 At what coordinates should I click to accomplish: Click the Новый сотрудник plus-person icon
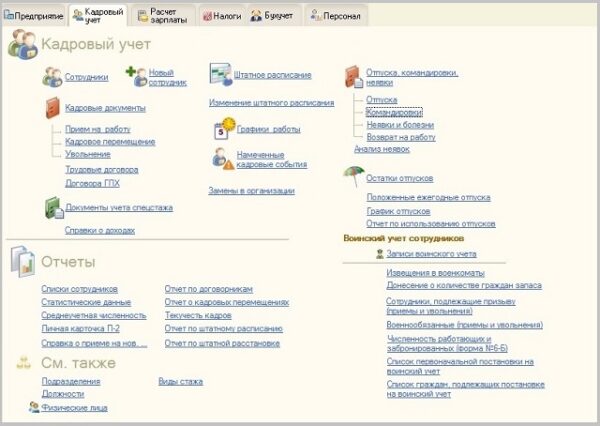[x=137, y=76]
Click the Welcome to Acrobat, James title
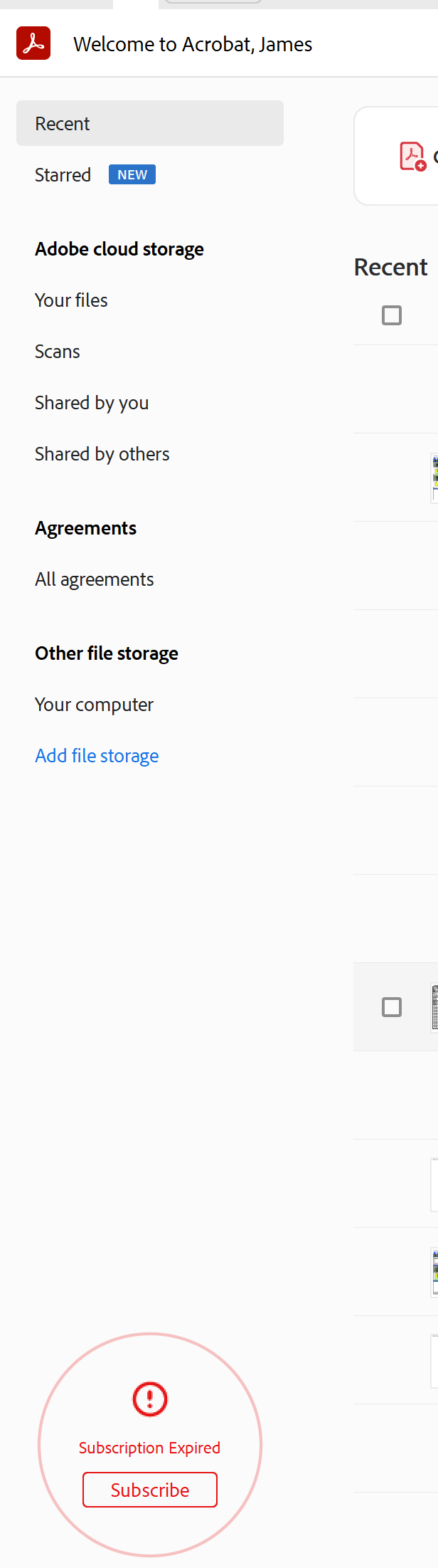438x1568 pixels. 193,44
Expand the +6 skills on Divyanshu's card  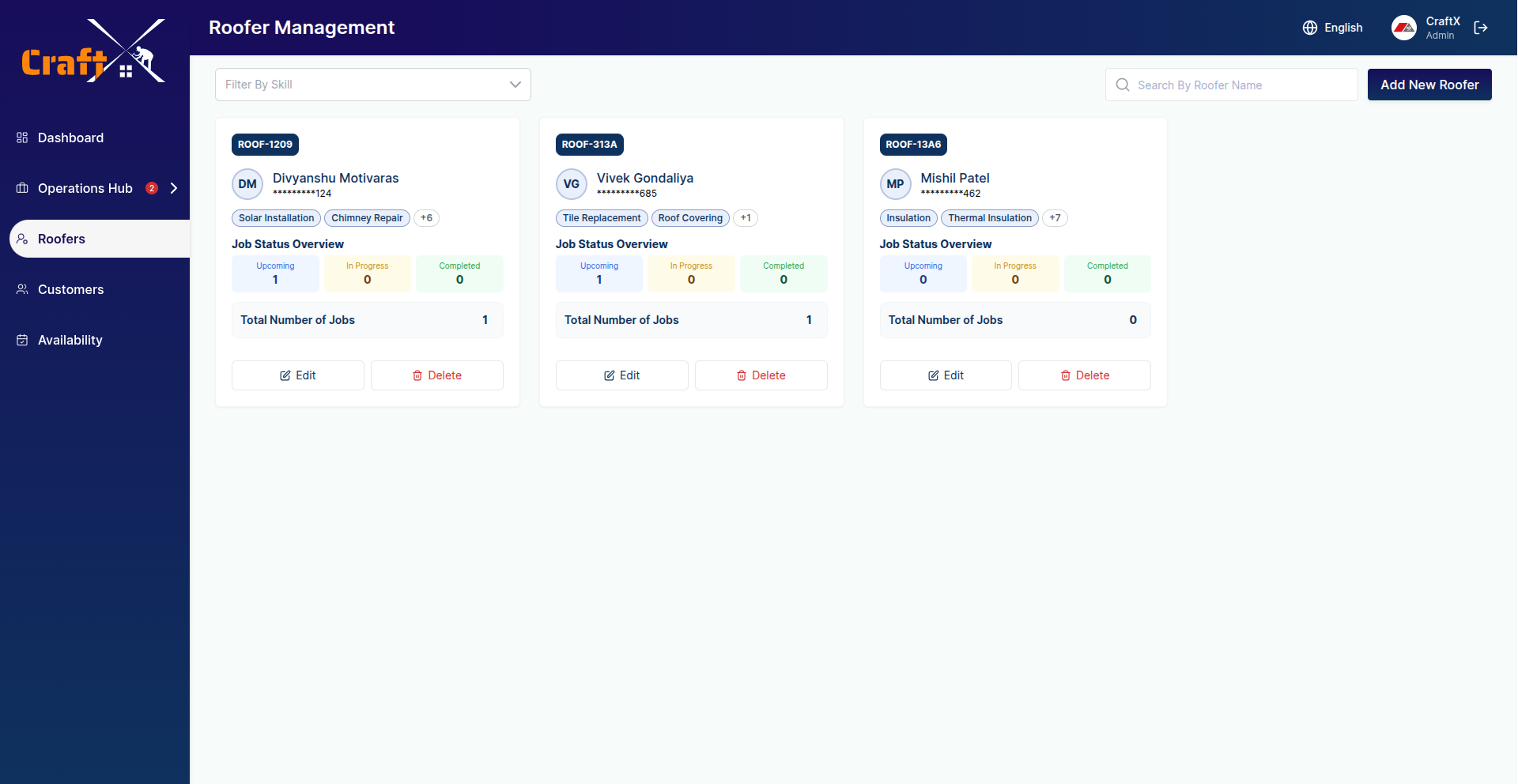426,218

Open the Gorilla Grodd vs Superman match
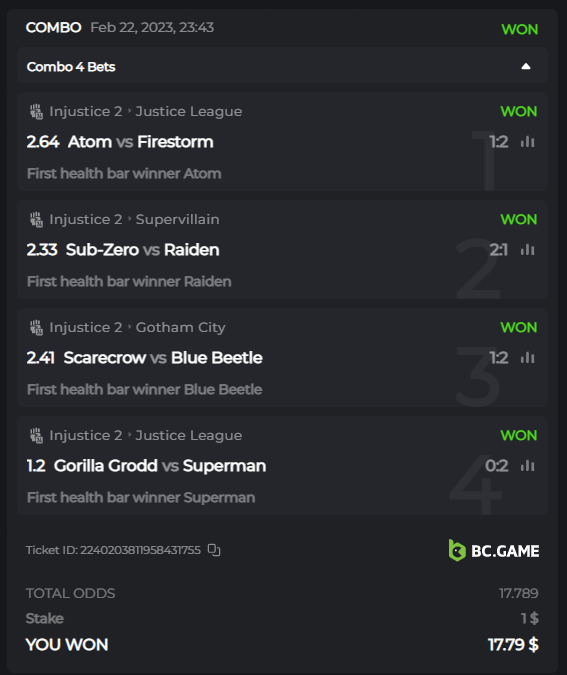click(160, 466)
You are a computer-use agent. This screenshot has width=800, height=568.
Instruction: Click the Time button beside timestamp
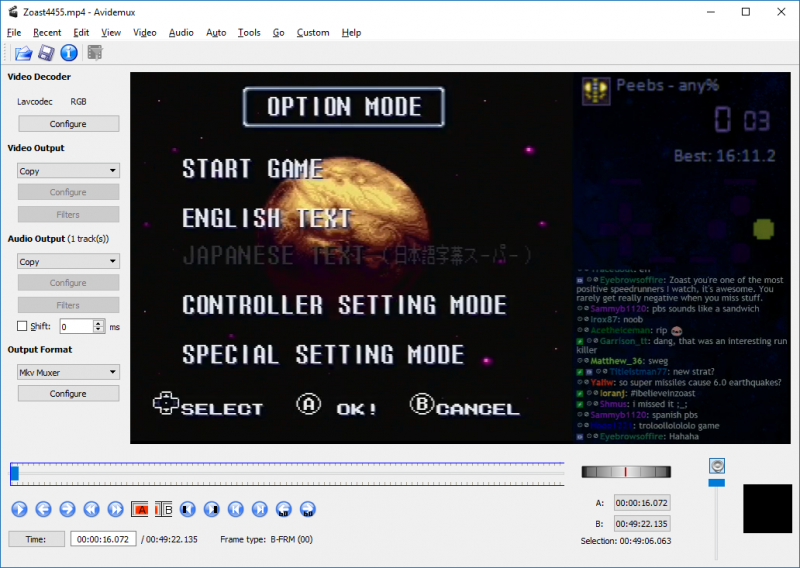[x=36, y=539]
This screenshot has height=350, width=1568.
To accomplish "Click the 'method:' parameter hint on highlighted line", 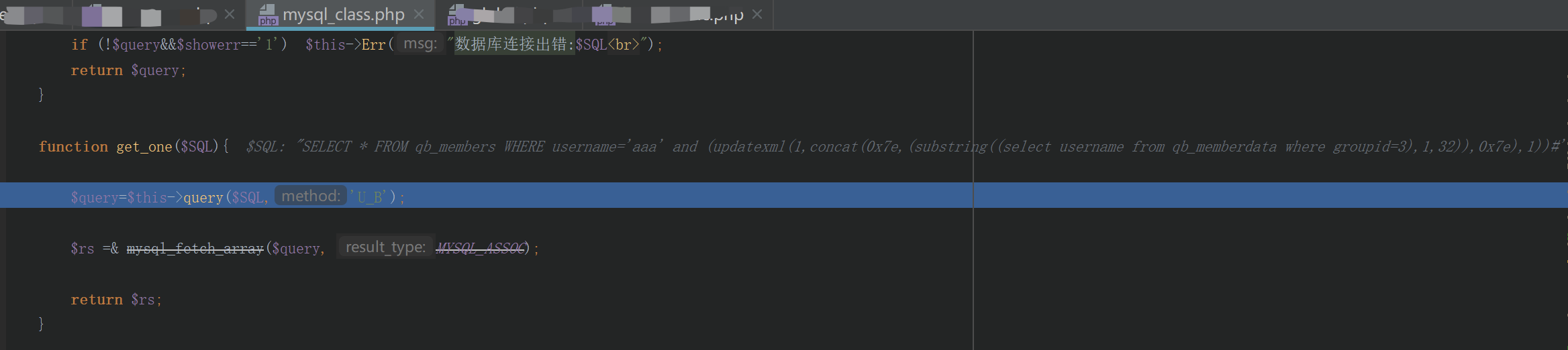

**What to do:** Show every line of the listing containing the string "width" by copying it.

**Answer space:**
You are a computer-use agent. This screenshot has width=800, height=568.
This screenshot has height=350, width=1568.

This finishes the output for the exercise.